Romano: Lack of integrity hangs over FDLE mess

Questions persist on how FDLE Commissioner Gerald Bailey left office.
Questions persist on how FDLE Commissioner Gerald Bailey left office.
Published Feb. 1, 2015

Based on what we know, there seem to be two possible conclusions about Gerald Bailey's departure as head of the Florida Department of Law Enforcement.


1. Gov. Rick Scott and/or his staff got approval from a Cabinet member, or Cabinet staff, to force Bailey's resignation. If this was the case, it would appear to be a clear violation of the Sunshine Law that requires such matters to be discussed in a public forum.


2. Scott and/or his staff acted unilaterally in forcing Bailey out. If this was the case, it was a clear violation of the governor's constitutional authority, which requires at least one other Cabinet member's approval to oust an FDLE leader.

So why hasn't an investigation been launched?

Wouldn't that seem logical? Prudent? Necessary?

Not that this rises to the level of Watergate. Or the Iran-Contra affair. Lives were not lost, and the future of democracy is not at stake.

But there are ramifications if the state's most powerful leaders decide they can ignore the Constitution or the Sunshine Law and get away, um, Scott free.

For context, consider this case:

In 2012, three state Supreme Court justices inadvertently failed to file election paperwork for their merit retention races. In their rush to meet the deadline, they had a staff member notarize their forms. One legislator viewed this as a violation of a law prohibiting government staff from working on a candidate's campaign during business hours.

So Scott ordered an FDLE investigation.

Over a notary stamp.

Yet today, there is only hemming and hawing over the distinct possibility that the governor either abused his authority or the Cabinet circumvented the Sunshine Law.

Attorney General Pam Bondi, who wraps herself in the Constitution every time her crusade against same-sex marriage is brought up, essentially exonerated the governor of possible constitutional overreach last week by blaming nameless underlings who apparently wield more power in Tallahassee than the actual Cabinet.

Think about that. Bondi says it wasn't the governor who defied the Cabinet or the Constitution by unilaterally forcing Bailey out. It was his staff.

And that's not worth an investigation?

In the end, you can bet this will blow over with very little fallout. Even if there is some sort of formal inquiry, chances are that a low-level wrist will be slapped or the governor will throw one of his staff members in front of the investigation bus.

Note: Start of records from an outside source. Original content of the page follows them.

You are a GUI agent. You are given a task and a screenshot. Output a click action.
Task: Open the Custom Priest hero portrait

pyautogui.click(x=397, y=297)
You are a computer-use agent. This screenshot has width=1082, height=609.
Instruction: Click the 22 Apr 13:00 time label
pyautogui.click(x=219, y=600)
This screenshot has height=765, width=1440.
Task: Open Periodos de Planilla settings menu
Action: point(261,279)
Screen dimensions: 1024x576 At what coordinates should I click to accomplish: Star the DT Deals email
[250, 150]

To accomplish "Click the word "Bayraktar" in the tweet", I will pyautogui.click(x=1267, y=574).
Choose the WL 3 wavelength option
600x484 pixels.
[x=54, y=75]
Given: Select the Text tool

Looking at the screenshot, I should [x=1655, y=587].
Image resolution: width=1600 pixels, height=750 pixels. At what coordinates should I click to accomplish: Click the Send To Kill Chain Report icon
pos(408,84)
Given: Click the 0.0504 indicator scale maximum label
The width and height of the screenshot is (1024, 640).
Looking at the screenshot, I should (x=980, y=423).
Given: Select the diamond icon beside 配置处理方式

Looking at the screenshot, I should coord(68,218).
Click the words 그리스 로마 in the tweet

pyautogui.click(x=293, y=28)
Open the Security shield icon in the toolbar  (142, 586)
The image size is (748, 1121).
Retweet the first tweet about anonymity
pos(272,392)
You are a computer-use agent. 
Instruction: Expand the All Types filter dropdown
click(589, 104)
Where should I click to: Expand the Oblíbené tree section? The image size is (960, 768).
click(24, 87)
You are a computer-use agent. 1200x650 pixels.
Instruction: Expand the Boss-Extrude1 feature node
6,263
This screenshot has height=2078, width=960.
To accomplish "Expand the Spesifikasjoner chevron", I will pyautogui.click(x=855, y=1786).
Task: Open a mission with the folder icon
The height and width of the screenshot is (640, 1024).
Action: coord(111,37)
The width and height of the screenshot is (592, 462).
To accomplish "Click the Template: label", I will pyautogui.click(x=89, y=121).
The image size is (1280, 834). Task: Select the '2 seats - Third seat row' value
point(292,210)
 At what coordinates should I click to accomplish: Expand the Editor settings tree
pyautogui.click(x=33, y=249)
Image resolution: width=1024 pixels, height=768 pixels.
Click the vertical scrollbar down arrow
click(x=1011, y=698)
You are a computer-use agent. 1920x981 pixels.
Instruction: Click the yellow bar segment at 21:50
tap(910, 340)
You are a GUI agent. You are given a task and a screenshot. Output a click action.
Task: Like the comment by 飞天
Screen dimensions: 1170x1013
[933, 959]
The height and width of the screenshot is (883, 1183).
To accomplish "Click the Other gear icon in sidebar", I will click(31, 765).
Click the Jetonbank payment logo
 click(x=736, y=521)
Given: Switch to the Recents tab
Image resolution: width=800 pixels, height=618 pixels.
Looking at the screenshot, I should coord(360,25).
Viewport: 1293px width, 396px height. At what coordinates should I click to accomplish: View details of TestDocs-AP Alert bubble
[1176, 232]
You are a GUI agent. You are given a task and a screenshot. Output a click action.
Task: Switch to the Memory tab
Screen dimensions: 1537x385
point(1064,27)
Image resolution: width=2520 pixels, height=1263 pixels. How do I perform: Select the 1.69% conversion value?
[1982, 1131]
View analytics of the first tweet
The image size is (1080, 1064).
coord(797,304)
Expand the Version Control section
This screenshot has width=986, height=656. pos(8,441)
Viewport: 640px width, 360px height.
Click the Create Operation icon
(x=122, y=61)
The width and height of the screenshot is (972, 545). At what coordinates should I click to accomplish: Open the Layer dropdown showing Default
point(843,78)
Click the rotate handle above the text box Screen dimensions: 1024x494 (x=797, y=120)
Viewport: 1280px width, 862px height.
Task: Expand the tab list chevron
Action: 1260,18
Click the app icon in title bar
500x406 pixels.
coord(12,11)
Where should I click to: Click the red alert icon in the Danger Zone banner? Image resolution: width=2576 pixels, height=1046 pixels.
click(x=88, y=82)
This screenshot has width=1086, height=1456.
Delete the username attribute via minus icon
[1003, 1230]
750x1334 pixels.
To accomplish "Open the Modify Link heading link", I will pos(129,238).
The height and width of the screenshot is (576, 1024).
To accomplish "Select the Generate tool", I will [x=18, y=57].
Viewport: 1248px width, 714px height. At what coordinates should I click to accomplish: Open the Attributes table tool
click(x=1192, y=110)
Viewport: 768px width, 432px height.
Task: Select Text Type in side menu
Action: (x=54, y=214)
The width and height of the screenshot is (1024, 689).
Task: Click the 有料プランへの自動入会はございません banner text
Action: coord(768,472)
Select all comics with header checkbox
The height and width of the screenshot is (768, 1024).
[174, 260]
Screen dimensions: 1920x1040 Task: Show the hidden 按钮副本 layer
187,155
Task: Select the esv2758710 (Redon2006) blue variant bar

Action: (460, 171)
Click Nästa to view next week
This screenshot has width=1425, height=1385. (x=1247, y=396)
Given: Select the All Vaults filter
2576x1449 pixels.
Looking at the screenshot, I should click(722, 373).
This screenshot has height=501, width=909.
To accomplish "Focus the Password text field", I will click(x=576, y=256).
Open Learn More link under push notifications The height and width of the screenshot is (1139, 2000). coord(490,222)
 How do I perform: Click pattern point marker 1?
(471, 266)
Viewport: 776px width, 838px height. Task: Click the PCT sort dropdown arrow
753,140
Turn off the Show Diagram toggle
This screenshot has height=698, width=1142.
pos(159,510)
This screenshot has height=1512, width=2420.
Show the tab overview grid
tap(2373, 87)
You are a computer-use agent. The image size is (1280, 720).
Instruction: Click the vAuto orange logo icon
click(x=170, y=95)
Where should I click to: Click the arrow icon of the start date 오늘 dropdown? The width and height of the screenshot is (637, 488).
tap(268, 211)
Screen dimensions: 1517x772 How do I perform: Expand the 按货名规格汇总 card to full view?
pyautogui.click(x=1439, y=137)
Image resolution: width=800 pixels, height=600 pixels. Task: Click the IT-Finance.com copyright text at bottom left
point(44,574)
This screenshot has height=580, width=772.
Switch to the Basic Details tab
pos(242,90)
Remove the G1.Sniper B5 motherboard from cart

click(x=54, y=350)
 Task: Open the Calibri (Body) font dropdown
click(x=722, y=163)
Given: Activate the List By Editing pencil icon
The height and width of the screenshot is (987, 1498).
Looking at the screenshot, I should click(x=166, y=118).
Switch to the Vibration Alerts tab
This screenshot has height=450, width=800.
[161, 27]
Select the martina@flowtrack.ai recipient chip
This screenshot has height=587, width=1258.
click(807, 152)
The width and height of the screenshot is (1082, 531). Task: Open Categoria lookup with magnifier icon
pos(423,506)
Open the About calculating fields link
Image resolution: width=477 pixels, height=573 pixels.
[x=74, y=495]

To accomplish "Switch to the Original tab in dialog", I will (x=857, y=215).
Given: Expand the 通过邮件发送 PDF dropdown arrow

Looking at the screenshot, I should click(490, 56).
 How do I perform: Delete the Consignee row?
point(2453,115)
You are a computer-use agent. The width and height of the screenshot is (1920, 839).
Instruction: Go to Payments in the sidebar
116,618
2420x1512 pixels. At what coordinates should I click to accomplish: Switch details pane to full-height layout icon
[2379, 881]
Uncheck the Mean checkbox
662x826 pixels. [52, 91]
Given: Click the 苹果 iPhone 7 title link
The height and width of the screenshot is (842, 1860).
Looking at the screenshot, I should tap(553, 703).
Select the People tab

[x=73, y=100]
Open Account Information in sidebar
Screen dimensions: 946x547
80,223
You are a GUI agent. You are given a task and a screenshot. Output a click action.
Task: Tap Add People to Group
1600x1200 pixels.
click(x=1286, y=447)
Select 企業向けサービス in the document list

And that would be sad. Not because I think the governor or the Cabinet should be thrown to the curb. This isn't an administration-breaking affair.

What's sad is that, at the very least, the spirit of the law was circumvented, and none of our leaders have enough integrity to pursue, or even acknowledge that.

The governor keeps insisting Bailey resigned of his own accord. As if anyone believes Bailey would suddenly decide to end his 35-year career with two hours notice and a three-sentence letter that never mentions the words resign or retire.

Scott made a mockery of Bailey's career, and now he's making a mockery of his own administration by refusing to admit what everyone can plainly see.

This doesn't have to be a quest for blood. No one is calling for Scott's head. This has risen to the level of scandal only because the governor won't admit mistakes were made.

Scott wants to run government like business. He wants to play the part of a tough, cold-blooded, do-what-it-takes CEO. Fair enough.

Then be tough enough to admit when you screwed up.